## Passage provided
++++++

Other foodie stops worth considering nearby include Ashgrove Cheese in Elizabeth Town (handmade and award-winning), and for the total chocolate experience visit the House of Anvers in Latrobe (try the Aztec hot chocolate).
20. Maria Island
Perhaps one of the most unique places to visit in Tasmania is the painted cliffs of Maria Island.
Maria Island is just off the east coast of Tasmania and is a nature lover’s paradise. For one thing, there are no cars on the island, so you can enjoy being on a remote, nature-run island without the spoils of city life.
The most famous landmark on the island is the Painted Cliffs. The cliff’s face has elegantly, naturally made swirls of yellows, oranges, and reds in its rock.
The beautiful natural phenomenon is the result of groundwater percolating that occurred millions of years ago.
The patterned rocks are fragile and continuously change by the waves and weathering.
21. Bonorong Wildlife Sanctuary
One of the top reasons to visit Tasmania is to see the wildlife. If you’re patient, you can see wildlife all around Tassie in the national parks and in remote areas, but if you don’t have time to spend waiting, the best place to see native animals is at the Bonorong Wildlife Sanctuary.
Unlike zoos, Bonorong is a rescue center where visitors can get close viewings of endangered native animals who are being rehabilitated at the center.
Some animals get to be released back into the wild, but some are unable to survive in the wild and stay at the sanctuary.
Bonorong is the biggest sanctuary in Tasmania and is home to several native animals, such as Tasmania Devils, wombats, quolls, koalas, kangaroos, lizards, snakes, and emus.
22. Tessellated Pavement
Located an hour out of Hobart is another unique place to visit in Tasmania, known for its unusual natural phenomenon.
The Tessellated Pavement is a tile-like appearance that occurs on the rocks by the water. This natural, geographic site is not only a cool site for photographers but a thriving rock pool full of crabs and other marine life.
The rocks are easy to see from a viewpoint by the car park, but you can also walk down to the rocks by taking some several steps to the bottom.
The rocks are equally as impressive up close!

++++++

## Tasks to carry out
A. Can you reproduce, word for word, the stretch of the Tasmania travel passage from "20. Maria Island" through "waves and weathering."?
B. How would the Tasmania travel passage go on after its last sentence? Write the continuation.

## Information supplied
++++++

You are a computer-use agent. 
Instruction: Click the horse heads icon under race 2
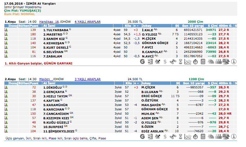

++++++

## Answers to the problems
A.
20. Maria Island
Perhaps one of the most unique places to visit in Tasmania is the painted cliffs of Maria Island.
Maria Island is just off the east coast of Tasmania and is a nature lover’s paradise. For one thing, there are no cars on the island, so you can enjoy being on a remote, nature-run island without the spoils of city life.
The most famous landmark on the island is the Painted Cliffs. The cliff’s face has elegantly, naturally made swirls of yellows, oranges, and reds in its rock.
The beautiful natural phenomenon is the result of groundwater percolating that occurred millions of years ago.
The patterned rocks are fragile and continuously change by the waves and weathering.

B.
23. Three Capes Track
We told you that Tasmania was for nature lovers, and to prove our point, there is the Three Capes Track hike. It’s a four-day, 48km hike that takes you past some of the most incredible nature spots, including dramatic coastal cliffs, wild bushes and dense eucalypt forests.
You’ll pass by Australia’s highest sea cliffs, and be completely cut off in the wilderness. Bliss!
But don’t worry, this trail has been designed to be an achievable experience for all ages and abilities, and has been mostly pathed.
You don’t need to worry about pitching a tent either, as there are several eco-friendly cabins along the way to stay at. These cabins are conveniently located so you can easily break up each day of the hike.
24. Mount Field National Park
As one of Tasmania’s oldest national parks, anyone looking for destinations to visit in Tassie should definitely make sure to visit Mount Field National Park.
The park has a diverse landscape, with natural flora that changes depending on the altitude. Because of this, it’s often known as ‘the park for all seasons.’
You’ll also find some of the world’s tallest eucalypt forests in the national park, as well as glaciated landscapes, cascading waterfalls, and the sprawling Lake Dobson.
Be sure to visit the three-tiered Russell Falls, which is one of the most beautiful waterfalls in Tasmania.
Before You Go
So there you have it, those are the top places to visit in Tasmania and as you can see, there are a lot of great places to visit!
Before you go, we highly recommend you book your accommodation in advance. Tasmania doesn’t have a huge amount of good accommodation options so don’t leave it to the last minute.
Booking.com has 600 properties in Tasmania including hotels, apartments, and hostels. You get free cancellation on most rooms and you can see previous guest reviews so you know what you’re getting into.
And above all, have the best time exploring Tasmania!